↓↓↓
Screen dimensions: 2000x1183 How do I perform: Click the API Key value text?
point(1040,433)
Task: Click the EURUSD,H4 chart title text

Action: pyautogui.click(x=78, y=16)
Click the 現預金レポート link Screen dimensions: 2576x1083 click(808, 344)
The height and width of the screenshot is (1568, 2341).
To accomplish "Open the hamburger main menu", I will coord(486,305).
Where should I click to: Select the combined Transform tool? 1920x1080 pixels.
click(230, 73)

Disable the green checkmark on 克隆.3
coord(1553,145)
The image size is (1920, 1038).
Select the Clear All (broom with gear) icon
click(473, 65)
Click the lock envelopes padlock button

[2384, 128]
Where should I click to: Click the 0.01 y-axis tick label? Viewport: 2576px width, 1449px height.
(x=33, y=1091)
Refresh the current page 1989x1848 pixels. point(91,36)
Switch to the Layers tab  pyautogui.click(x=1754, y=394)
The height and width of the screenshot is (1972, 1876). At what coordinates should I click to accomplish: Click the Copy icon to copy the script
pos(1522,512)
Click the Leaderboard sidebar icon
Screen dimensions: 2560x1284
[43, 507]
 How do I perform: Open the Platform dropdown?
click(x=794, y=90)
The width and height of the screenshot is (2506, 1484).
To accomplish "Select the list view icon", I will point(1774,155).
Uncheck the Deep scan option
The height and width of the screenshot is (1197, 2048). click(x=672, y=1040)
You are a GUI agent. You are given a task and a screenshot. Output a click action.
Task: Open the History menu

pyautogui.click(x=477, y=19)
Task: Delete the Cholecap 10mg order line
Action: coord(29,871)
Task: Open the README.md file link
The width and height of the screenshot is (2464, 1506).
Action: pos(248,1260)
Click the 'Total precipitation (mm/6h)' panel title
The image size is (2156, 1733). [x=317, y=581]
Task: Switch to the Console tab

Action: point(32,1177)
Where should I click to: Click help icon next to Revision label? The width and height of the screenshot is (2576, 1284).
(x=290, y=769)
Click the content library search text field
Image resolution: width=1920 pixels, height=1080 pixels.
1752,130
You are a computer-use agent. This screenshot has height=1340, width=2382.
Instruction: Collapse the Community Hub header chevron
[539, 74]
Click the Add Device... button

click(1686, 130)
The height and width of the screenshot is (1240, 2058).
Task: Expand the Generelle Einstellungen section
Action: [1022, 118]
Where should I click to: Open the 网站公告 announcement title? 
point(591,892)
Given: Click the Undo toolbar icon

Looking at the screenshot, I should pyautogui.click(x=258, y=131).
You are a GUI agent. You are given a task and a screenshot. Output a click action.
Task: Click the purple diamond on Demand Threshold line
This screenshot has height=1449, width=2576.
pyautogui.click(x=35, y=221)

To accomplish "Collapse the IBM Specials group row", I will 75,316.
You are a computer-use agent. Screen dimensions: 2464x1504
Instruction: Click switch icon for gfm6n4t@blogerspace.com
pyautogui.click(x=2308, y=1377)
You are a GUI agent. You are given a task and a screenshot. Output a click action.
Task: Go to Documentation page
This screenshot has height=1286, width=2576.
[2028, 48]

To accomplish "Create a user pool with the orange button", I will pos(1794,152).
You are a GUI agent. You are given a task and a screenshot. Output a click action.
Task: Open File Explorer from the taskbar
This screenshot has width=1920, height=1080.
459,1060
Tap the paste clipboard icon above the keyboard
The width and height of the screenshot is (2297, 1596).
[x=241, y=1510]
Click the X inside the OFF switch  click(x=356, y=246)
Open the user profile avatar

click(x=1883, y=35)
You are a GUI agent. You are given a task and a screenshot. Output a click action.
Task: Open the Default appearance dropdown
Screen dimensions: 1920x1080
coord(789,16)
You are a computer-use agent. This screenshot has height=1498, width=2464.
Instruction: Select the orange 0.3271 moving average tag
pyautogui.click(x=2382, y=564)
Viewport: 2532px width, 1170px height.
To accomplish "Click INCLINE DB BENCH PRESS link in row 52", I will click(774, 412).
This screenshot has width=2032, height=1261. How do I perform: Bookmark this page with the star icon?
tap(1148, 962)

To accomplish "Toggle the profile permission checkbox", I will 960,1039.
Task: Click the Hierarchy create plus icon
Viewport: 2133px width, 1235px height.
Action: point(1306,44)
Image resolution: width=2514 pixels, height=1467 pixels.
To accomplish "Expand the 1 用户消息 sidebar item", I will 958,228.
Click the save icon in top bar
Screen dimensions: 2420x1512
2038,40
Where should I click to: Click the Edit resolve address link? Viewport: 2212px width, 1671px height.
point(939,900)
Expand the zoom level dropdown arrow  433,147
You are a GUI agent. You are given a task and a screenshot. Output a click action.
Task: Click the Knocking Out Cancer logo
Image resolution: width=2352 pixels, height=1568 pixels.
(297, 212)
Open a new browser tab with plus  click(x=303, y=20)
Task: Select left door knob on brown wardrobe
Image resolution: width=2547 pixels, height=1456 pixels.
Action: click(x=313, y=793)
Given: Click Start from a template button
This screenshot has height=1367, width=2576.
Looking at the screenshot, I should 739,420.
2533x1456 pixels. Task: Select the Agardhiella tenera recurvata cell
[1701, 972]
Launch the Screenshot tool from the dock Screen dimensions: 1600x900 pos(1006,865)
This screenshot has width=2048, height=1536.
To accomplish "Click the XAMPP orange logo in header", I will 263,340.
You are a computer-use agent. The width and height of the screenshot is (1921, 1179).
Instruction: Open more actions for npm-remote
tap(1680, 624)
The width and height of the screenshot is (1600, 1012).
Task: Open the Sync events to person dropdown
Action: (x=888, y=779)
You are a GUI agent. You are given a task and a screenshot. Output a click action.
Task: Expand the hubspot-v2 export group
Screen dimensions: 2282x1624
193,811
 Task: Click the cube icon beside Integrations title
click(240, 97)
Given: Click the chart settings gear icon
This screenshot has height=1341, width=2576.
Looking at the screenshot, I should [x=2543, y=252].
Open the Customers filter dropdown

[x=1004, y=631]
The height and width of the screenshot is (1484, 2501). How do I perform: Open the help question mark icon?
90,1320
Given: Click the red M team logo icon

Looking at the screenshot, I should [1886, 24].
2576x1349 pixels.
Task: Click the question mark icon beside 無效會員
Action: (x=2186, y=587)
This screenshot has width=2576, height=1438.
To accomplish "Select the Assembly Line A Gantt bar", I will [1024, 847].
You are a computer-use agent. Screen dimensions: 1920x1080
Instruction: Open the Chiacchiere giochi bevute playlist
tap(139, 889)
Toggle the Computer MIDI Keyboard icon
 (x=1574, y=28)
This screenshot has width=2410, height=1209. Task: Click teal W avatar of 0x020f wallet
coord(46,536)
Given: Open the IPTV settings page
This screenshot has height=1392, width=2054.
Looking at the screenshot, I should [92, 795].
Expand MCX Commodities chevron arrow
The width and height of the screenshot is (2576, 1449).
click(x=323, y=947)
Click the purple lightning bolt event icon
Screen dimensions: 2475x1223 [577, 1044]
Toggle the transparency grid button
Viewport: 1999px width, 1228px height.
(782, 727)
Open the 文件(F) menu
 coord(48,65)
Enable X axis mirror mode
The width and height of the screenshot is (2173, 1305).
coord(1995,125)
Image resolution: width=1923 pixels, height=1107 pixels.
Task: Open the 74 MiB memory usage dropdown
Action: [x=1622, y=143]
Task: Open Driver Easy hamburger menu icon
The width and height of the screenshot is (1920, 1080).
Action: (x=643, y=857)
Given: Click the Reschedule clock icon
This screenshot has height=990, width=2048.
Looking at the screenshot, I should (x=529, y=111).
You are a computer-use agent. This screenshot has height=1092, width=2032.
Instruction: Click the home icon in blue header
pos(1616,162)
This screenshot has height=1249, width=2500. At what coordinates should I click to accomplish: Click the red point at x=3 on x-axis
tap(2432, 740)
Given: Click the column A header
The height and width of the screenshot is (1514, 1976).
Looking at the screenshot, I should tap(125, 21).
↑↑↑
▶ [WORK REQUIRED]:
Search the data for "plus". Copy each line that has it.

▶ [REPLY]:
Task: Click the Hierarchy create plus icon
Open a new browser tab with plus  click(x=303, y=20)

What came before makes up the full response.